__DIRECTIVE__. Collect every line of the material that contains the word "height", copying each such line in full.

====== DATASET CONTENT ======

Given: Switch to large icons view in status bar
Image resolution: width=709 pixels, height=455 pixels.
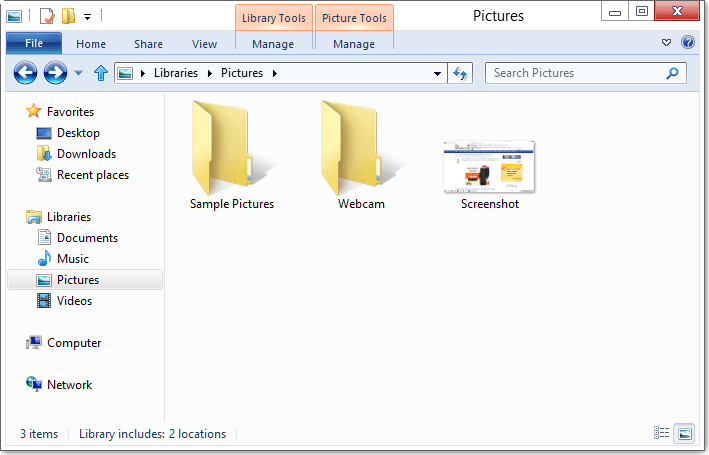Looking at the screenshot, I should [684, 433].
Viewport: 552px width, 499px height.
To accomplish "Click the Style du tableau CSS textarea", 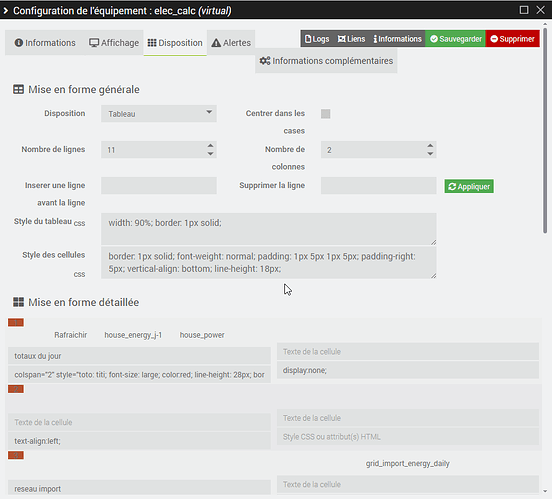I will (269, 229).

======

__CORRECT RESULT__.
Image resolution: width=709 pixels, height=455 pixels.
Viewport: 552px width, 499px height.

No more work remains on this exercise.